Visuals aspect | Cause |
---|---|
Gingivitis | Bacterial plaque |
More severe gingivitis diabetes | Bacterial plaque and uncontrolled |
Puberty or pregnancy epulides | Bacterial plaque and puberty or pregnancy |
Drug-induced gingival over-growth phenytoin, Dilantin | Bacterial plaque and medicine |
Enlarged, oedematous, soft and tender, easily bleeding gingivitis | Leukaemia |
Gingival enlargement and spontaneous bleeding | Thrombocytopenia and thrombocytopathy |
Part of a syndrome | See Table 2 |
Table 2.
Syndrome | Symptoms other than gingival overgrowth | Heredity |
---|---|---|
Rutherfurd Syndrome | Corneal dystrophy | Dominant |
Cross Syndrome | Microphthalmia, mental retardation, pigmentary defects | Recessive |
Ramon Syndrome | Hypertrichosis, mental retardation, delayed development epilepsy, cherubism | Recessive |
Laband Syndrome | Syndactily, nose and ear abnormalities, hyperplasia of the nails and terminal phalanges | Dominant |
CASE REPORT
Patient has had gingival problems for 5 years.

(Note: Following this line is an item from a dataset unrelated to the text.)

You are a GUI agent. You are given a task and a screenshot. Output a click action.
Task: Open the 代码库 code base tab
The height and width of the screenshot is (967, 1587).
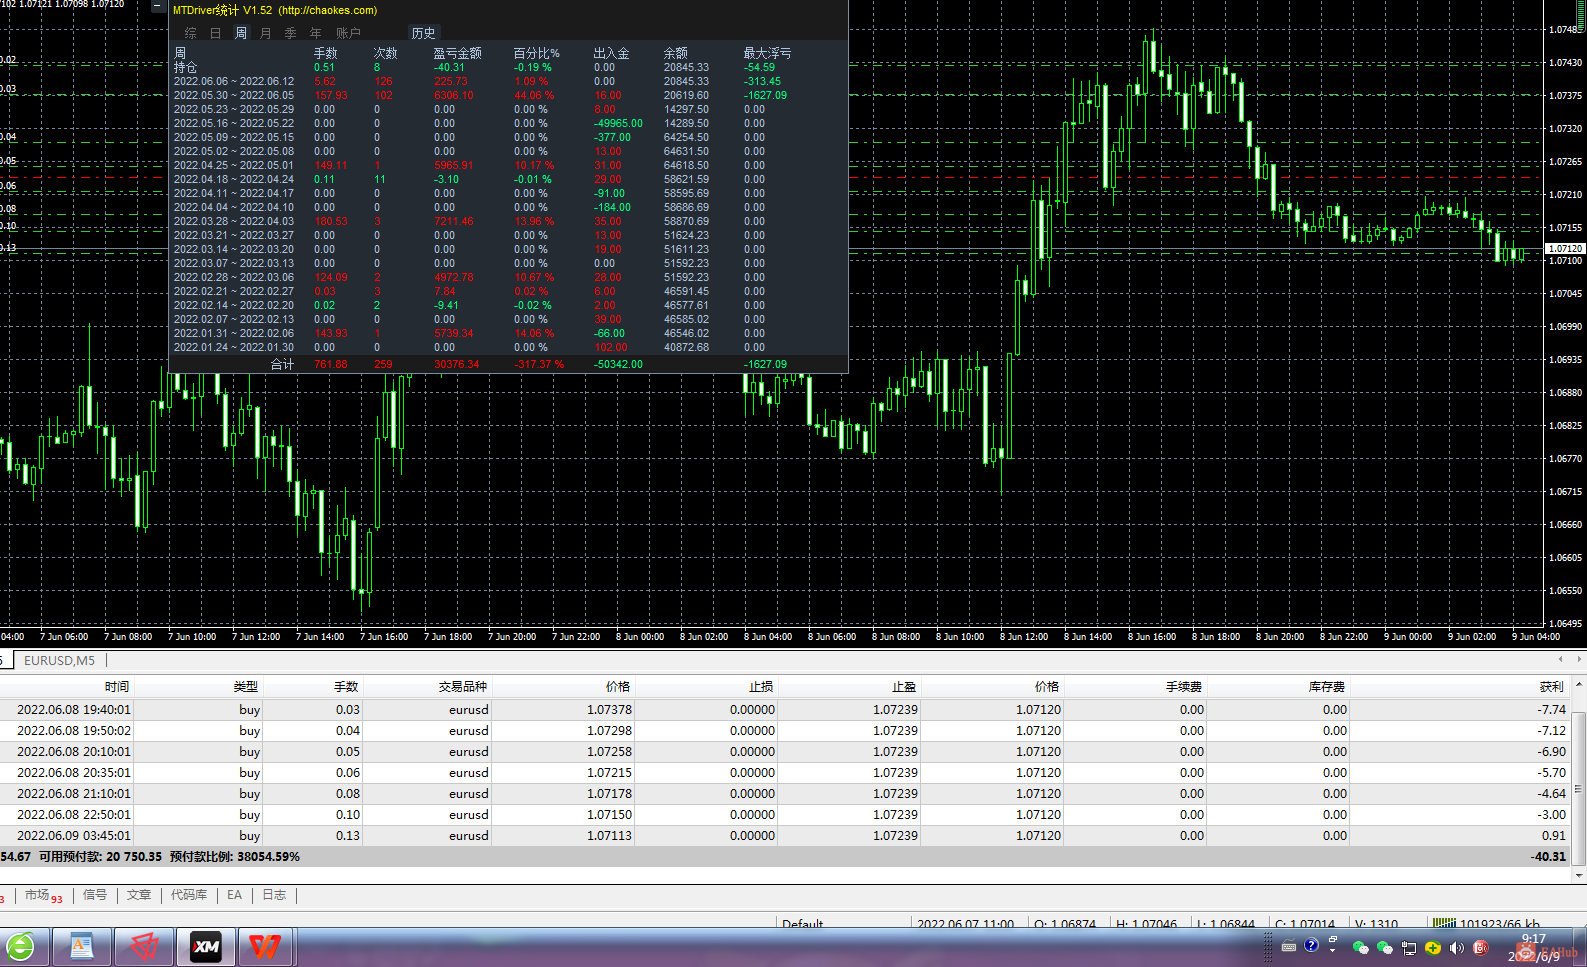(188, 895)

There were no any systemic diseases and drug using reported. In intraoral examination, the hyperplastic gingiva covered the teeth. Especially at the palatinal region this hyperplasia covered the palatinal dome and the tongue movements were restricted and speech trouble was seen. The gingival hyperplasia presented with colour. Complete blood cell count and chemistry tests, urinary and blood aminoacids, mucopolysccarides and hormonal profiles were normal. With the clinical and the histopathological examinations, the case was diagnoised as idiopatic gingival fibromatosis which was characteristed by fibrous gingival hyperplasia (Figure 1).
DISCUSSION
Gingival fibromatosis may exist as an isolated abnormality or as part of a syndrome (6, 7). As an isolated finding, it is mostly sporadic, but an autosomal dominant inheritance pattern is also possible. Rarely, autosomal recessive inheritance is found.
Patients with gingival hyperplasia should be examined carefully and blood samples sould be taken to exclude blood dyscrasias (3). While the gingiva may be the only tissue involved, some cases display gingival fibromatosis in association with hypertrichosis, and/or mental retardation, and/or epilepsy. The association of gingival fibromatosis and corneal dystrophy is recognized as an autosomal dominant trait known as the Rutherfurd syndrome (6). Cross syndrome is, almost certainly, an autosomal recessive disorder characterized by gingival fibromatosis, microphthalmia, mental retardation, and pigmentary defects (7). Ramon syndrome is another, probably autosomal recessive, condition involving gingival fibromatosis, as well as hypertrichosis, mental retardation, delayed development, epilepsy and cherubism (8). Laband syndrome features gingival fibromatosis, syndactily, nose and ear abnormalities, and hypoplasia of the nails and terminal phalanges.
After excluding other reasons of gingival hyperplasia it is named as idiopathic gingival hyperplasia. Treatment is not required in all cases of idiopathic gingival hyperplasia. Surgical excision is indicated if mechanical problems exist (9). Recurrence has not been reported.